The Role of Nasal Mucosal Immunity and Microbiome on the Frequent Exacerbation Phenotype of COPD

PROJECT SUMMARY/ABSTRACT Chronic obstructive pulmonary disease (COPD) is a progressive pulmonary disease characterized by frequent episodes of acute deterioration termed acute exacerbations of COPD (AECOPD). The underlying biological mechanisms and risk profiles contributing to AECOPD are poorly understood. The nasal mucosal environment,

including the inflammatory state and nasal microbiome, play a role in host defenses against viral infections. Susceptibility to viral infections, a trigger of AECOPD, is a potential mechanism for the COPD frequent exacerbator phenotype. Our research group has established approaches to rigorously characterize and quantify

the nasal mucosal immune environment and microbiome, as well as determine the functional status of the nasal immune environment with a controlled Live Attenuated Influenza Vaccine (LAIV) exposure. Our overall objective is to determine the immune alterations and functional implications of changes in the nasal immune environment

and microbiome present in individuals with frequent AECOPD. We hypothesize that dysfunctional nasal immunity underlies the frequent AECOPD phenotype and therefore presents a novel mechanism of increased AECOPD risk.

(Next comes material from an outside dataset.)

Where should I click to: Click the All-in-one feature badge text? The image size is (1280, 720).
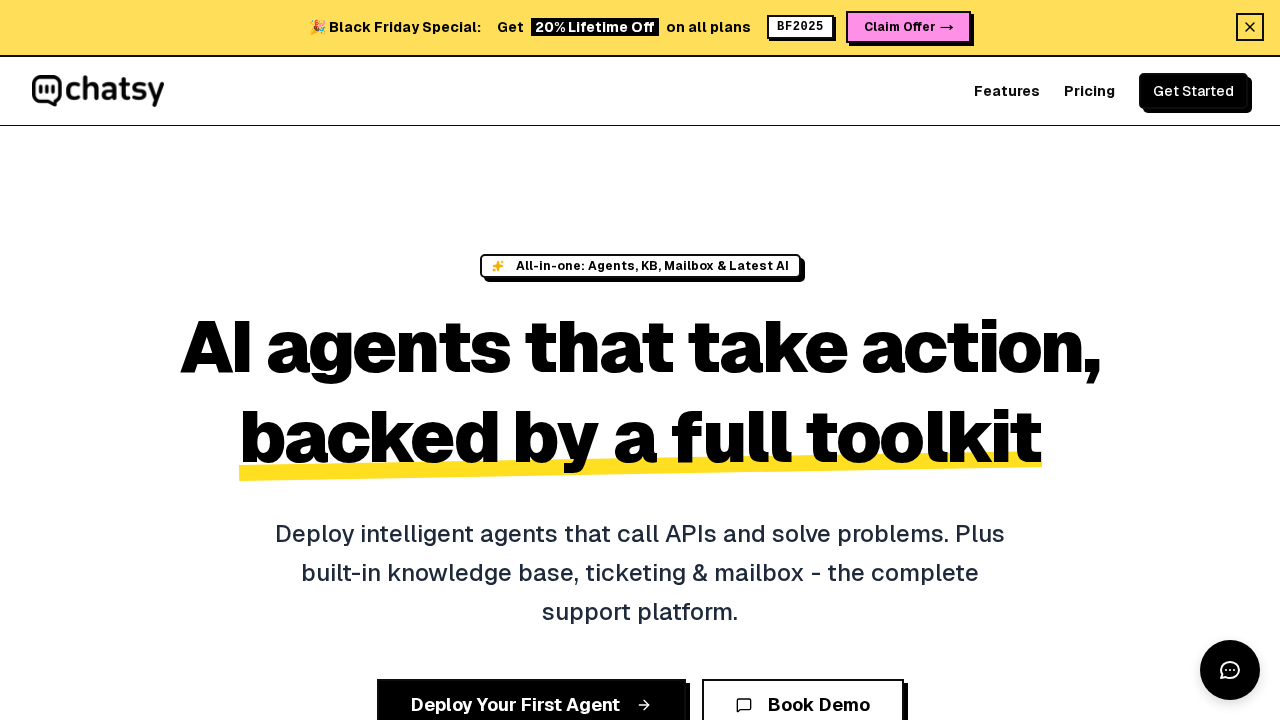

We hypothesize that these immune alterations will impact responses to controlled viral infection and could

predict the course of naturally occurring AECOPD. We will define the nasal immune environment (Aim 1) and microbiome (Aim 2) of frequent exacerbators, infrequent exacerbators, and healthy non-smokers, using cluster analyses to define the nasal “biological fingerprint” of the frequent AECOPD phenotype. Through longitudinal

assessments embedded in these Aims we will define the variations of these measures during stable state and during AECOPD. We will then use a Live Attenuated Influenza Vaccine (LAIV) model to determine the functional implications of differences in the respiratory immune environment of frequent and infrequent exacerbators during

a controlled viral challenge (Aim 3). Successful completion of these aims will lead to the first rigorous characterization of the nasal mucosal and microbiome changes associated with frequent exacerbators of COPD, validate these findings in a controlled experimental setting, and advance a novel hypothesis that the frequent

exacerbator phenotype arises from altered nasal immune responses and microbiome constitution.